以降のボンゴ3は、細かな改良を重ねながら生産が続くロングセラーとなります。2008年にはユーロ4に適合すると共に126馬力に強化され、同年10月にはLPガス仕様の「LPi」も加わりました。2012年の大規模フェイスリフトでは、J型に代わる新設計の2.5L「A型」ディーゼルを搭載し、6速MTと5速ATを組み合わせたほか、ステアリングオーディオスイッチ、ヒーテッドステアリング、Bluetoothハンズフリーが加わっています。2017年にはユーロ6対応とあわせ、上級グレードにLEDサイドリピーターとブラウン内装オプションが追加されました。2020年の改良ではSCR(尿素水噴射)の採用によるユーロ6対応に加え、フルオートエアコン、リアウィンドウ熱線、ベンチレーションシートなど、商用車の枠を超えた快適装備が上級グレードに揃っています。
排出ガス規制強化の影響も色濃く受けており、2022年10月にはLPi仕様が生産終了、2023年11月には韓国国内でのディーゼル仕様の販売も終了し、代わってT-LPDI(ターボ直噴LPG)エンジン搭載車の供給が始まりました。2024年型では2.5L LPGターボ直噴エンジンへと、パワートレインの主軸がLPGへ大きくシフトしています。
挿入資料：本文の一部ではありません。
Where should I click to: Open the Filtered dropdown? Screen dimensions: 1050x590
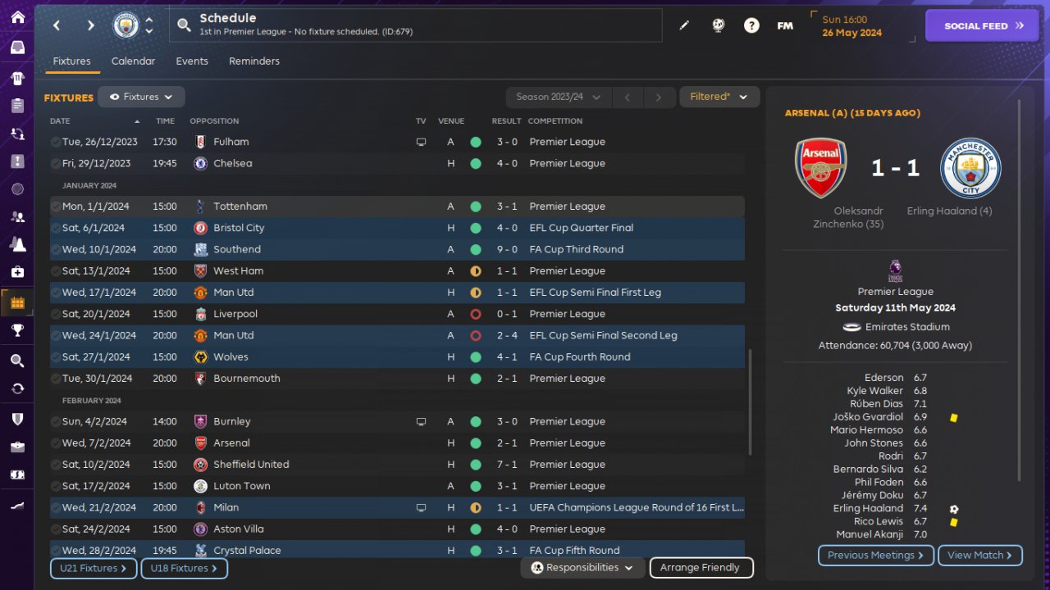[719, 97]
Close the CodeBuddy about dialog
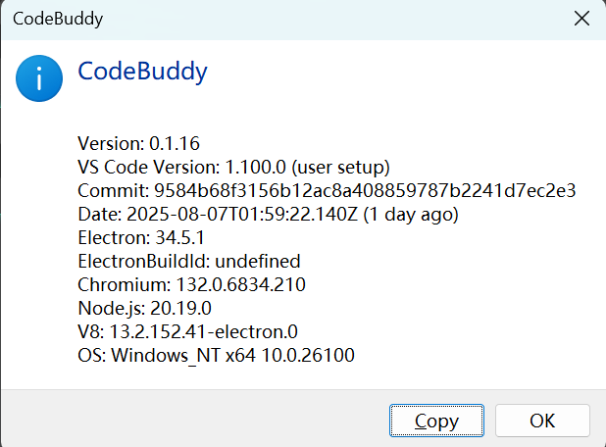This screenshot has width=606, height=447. coord(581,19)
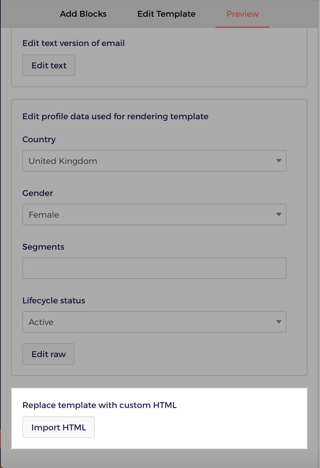Open Country dropdown showing United Kingdom
The height and width of the screenshot is (468, 320).
pyautogui.click(x=154, y=161)
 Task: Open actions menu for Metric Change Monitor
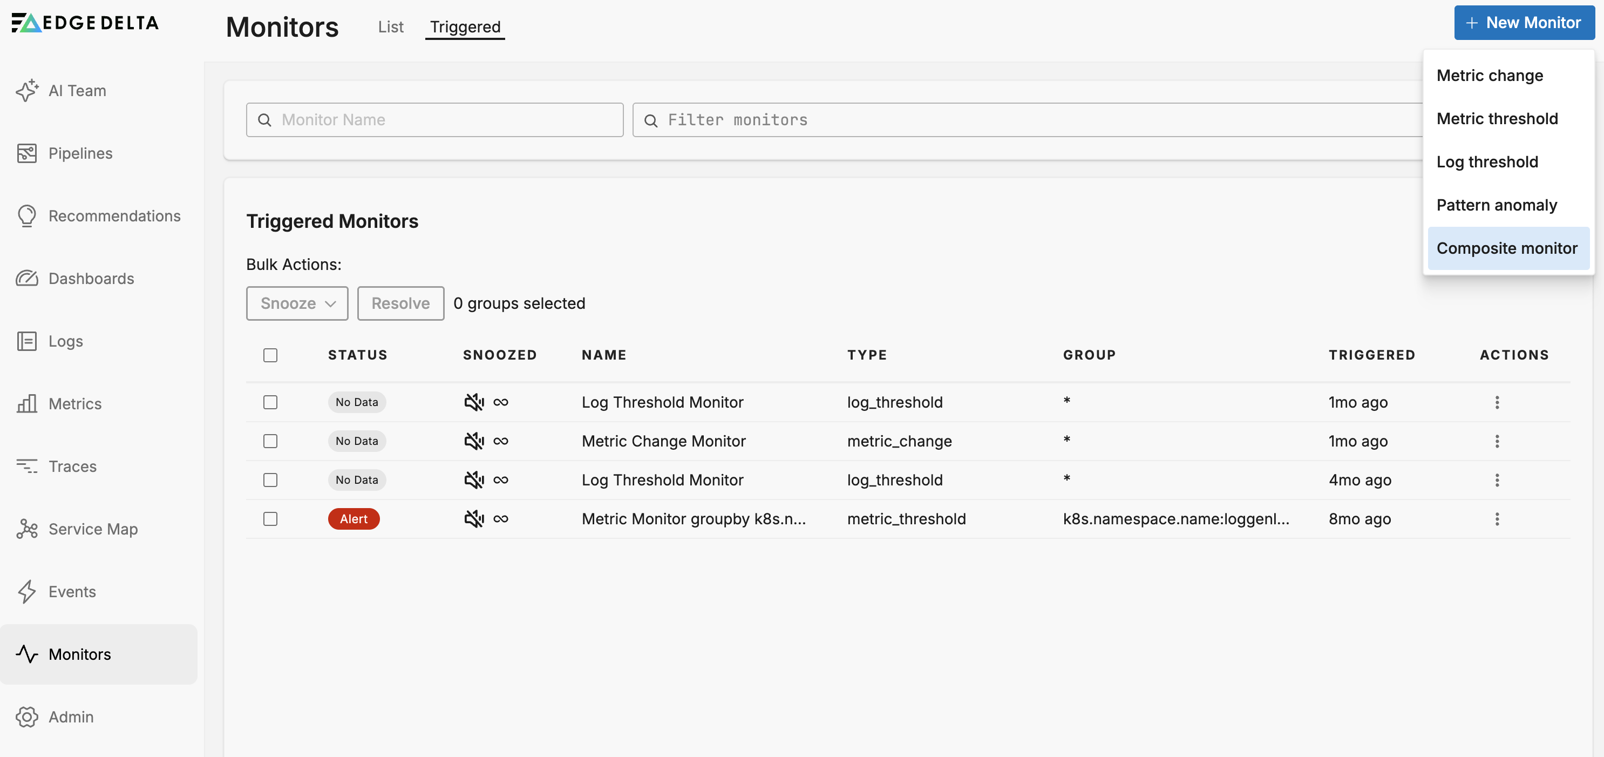coord(1497,441)
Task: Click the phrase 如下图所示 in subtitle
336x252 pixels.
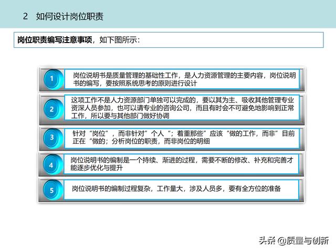Action: 119,40
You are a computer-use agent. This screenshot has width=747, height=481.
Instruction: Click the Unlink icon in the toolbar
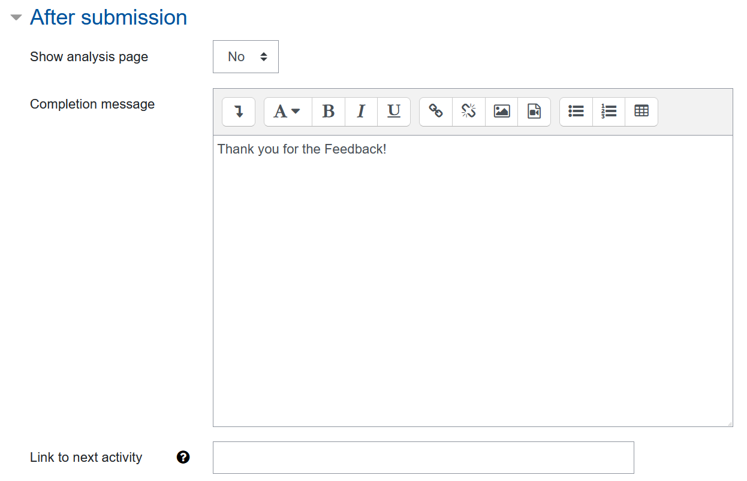(468, 112)
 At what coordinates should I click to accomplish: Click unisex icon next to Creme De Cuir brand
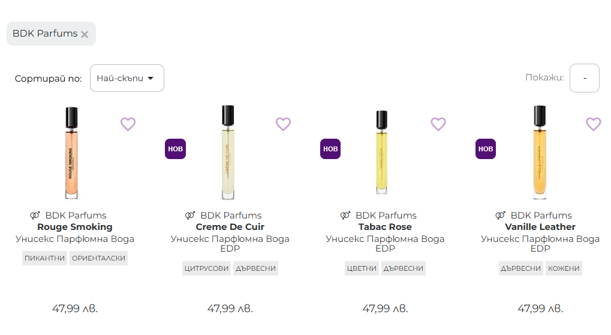[x=190, y=216]
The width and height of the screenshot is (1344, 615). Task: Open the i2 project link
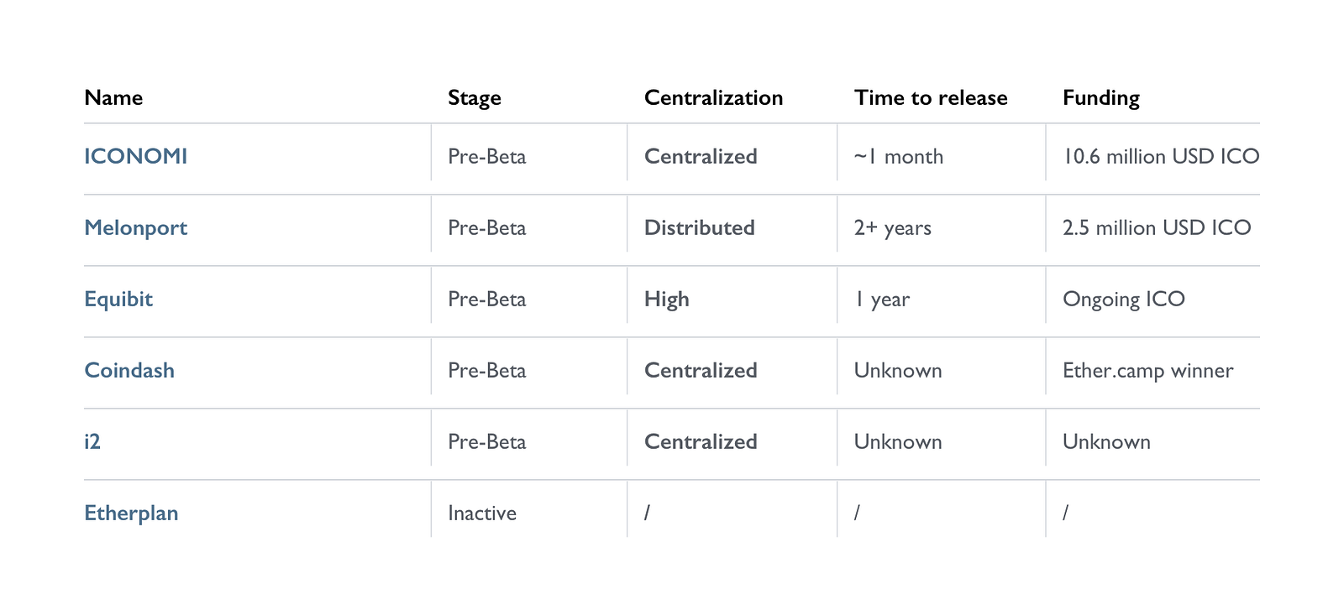pyautogui.click(x=92, y=441)
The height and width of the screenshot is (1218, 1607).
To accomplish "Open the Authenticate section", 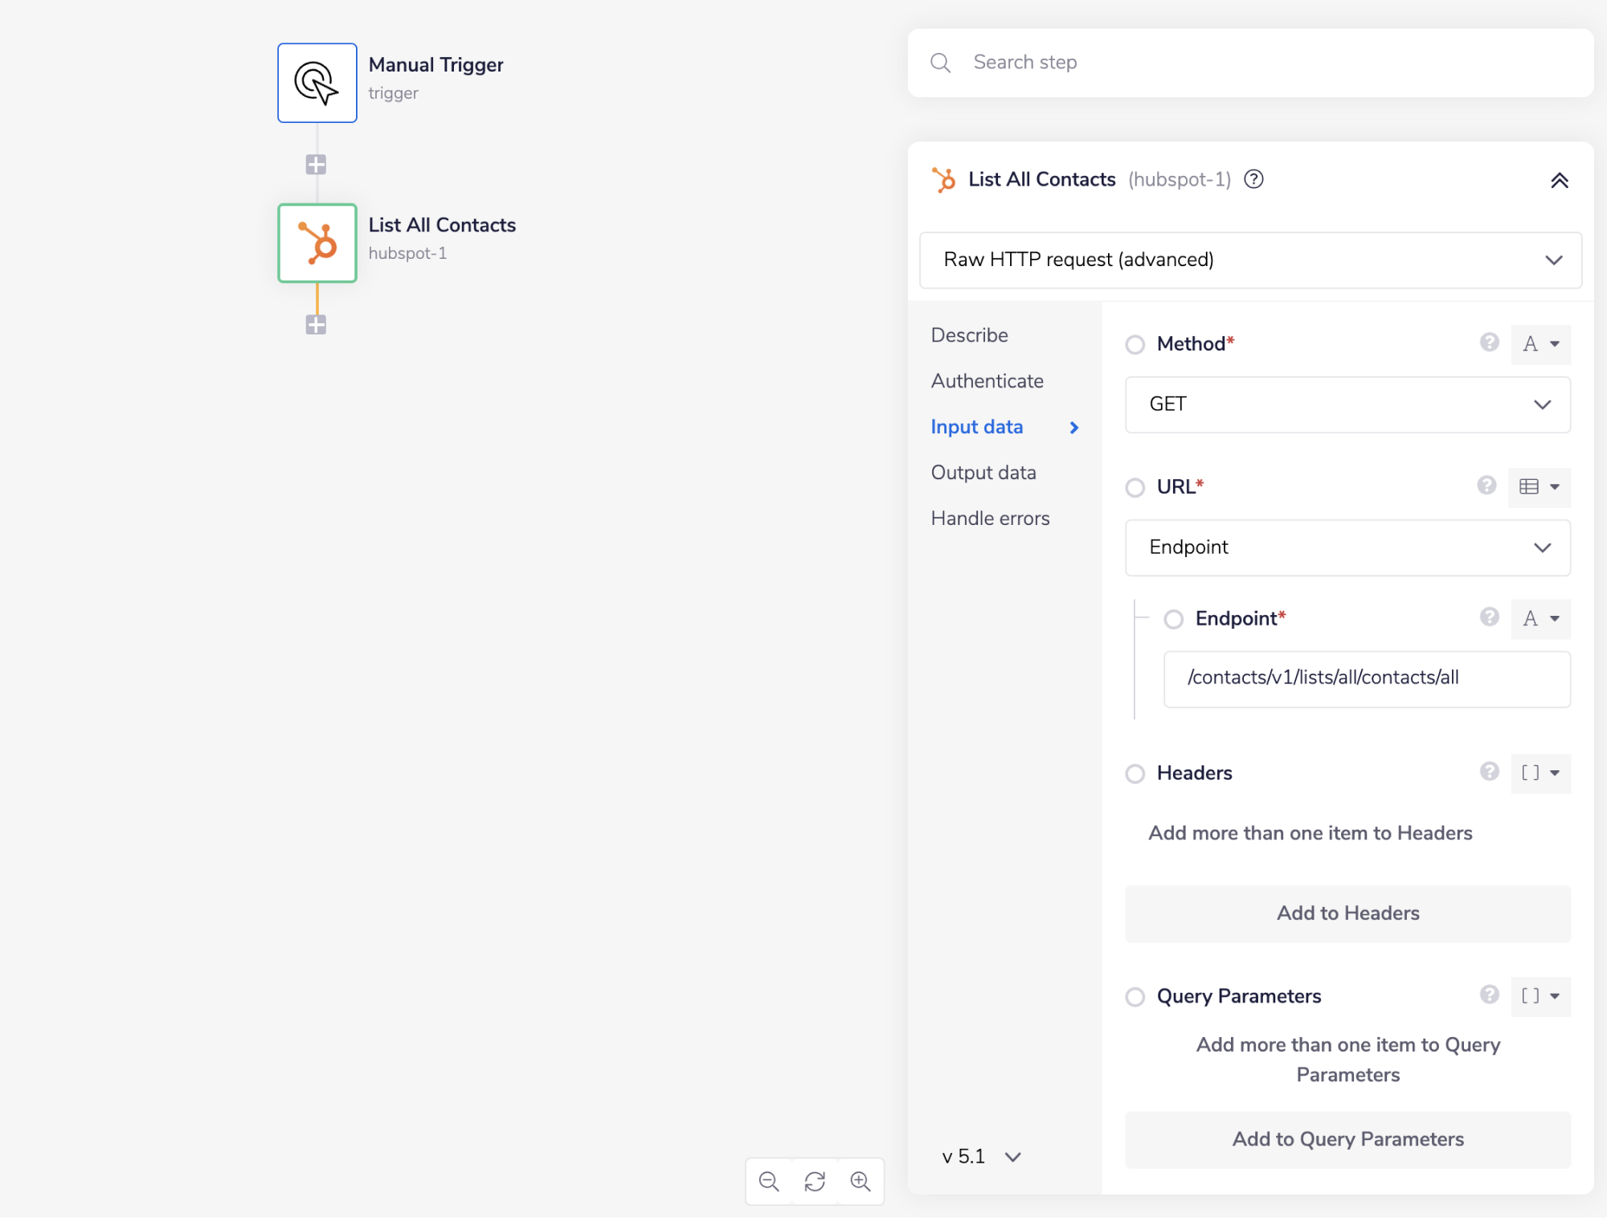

そして2020年1月、この息の長いボンゴ3系統に電動版「ボンゴ3 EV」が加わりました。バッテリー容量58.8kWh、満充電時の航続距離211km(発売当時)というスペックで、その後も改良が続き、現行モデルでは出力向上しつつ航続距離を217kmまで改善しています。PV5に先立ち、起亜による商用車の電動化は意外と早く進んでいたのです。
第5章:「PBV」の時代へ—PV5が受け継ぐもの
起亜は2024年のCESで、「PBV(Platform Beyond Vehicle)」という事業構想を打ち出しました。単一のプラットフォームに対し、用途ごとに異なる上物(キャビン部分、起亜は「ライフモジュール」と呼称)を組み合わせることで、多様なモビリティニーズに対応するという考え方です。
その第一弾として2025年2月、スペインで開催された「Kia EV Day」で正式発表されたのが「PV5」です。基盤となるプラットフォームは、現代自動車グループの既存EV基盤「E-GMP」を商用向けに派生させた「E-GMP.S」です。
ラインナップは、乗用向けの「パッセンジャー」、商用向けの「カーゴ」(コンパクト/ロング/ハイルーフ)、車いす仕様の「WAV」、シャシーキャブ、欧州限定の「クルー」など多岐にわたり、キャンピングカー仕様や冷凍・冷蔵仕様への架装展開も進められています。生産は韓国・華城(ファソン)のAutoLand Hwaseong EVOプラントで行われており、年産能力は約10万台とされています。
現地メディアによる起亜の担当者への取材によると、ボンゴで培ってきたバンの製造・販売ノウハウがPV5の開発にもつながっているとのことです。床下にバッテリーを敷き詰めたEV専用設計により、エンジンのない広くフラットな空間が実現している点は、かつてキャブオーバー構造で低床フラットフロアを追求したボンゴの設計思想と、目指す方向性は共通しています。
終わりに
1962年の三輪トラックから始まった起亜とマツダの技術提携は、T-1500、T-2000といった積載量違いの三輪トラック展開、そして2代目ファミリアをベースとしたブリサ(1974年)を経て、1980年のボンゴ導入へとつながりました。そこから、ワイドボンゴでの装備強化、ボンゴ・フロンティアでの自社開発化、ボンゴ3での長期熟成と電動化を経て、起亜自身の商用車の歴史は60年以上に及びます。PV5は、その長い歴史と経験に基づき、乗用EVと共有する基盤を用いて開発された次世代のPBVです。
なお、起亜を含む現代自動車グループは、2025年実績で世界販売727万台を記録し、トヨタグループ(1,132万台)、フォルクスワーゲングループ(898万台)に次ぐ世界3位の座を4年連続で維持しています。営業利益ベースでは同年、フォルクスワーゲングループを上回り世界2位に浮上しました。三輪トラックのライセンス生産から出発した起亜の歩みは、世界有数の自動車グループへの成長に貢献しているのです。
車体は「マツダのライセンス生産車」から「E-GMP.Sを基盤とする自社PBV」へと変わりましたが、限られた車体の中で人や荷物を効率よく運ぶというKIA製商用車の設計思想は、三輪トラックの時代からPV5まで一貫しています。
CSSファクトリーでは、こうした商用車の系譜をたどりながら、クルマという空間が働く人々の生活をどう支えてきたのか、引き続き検証していきます。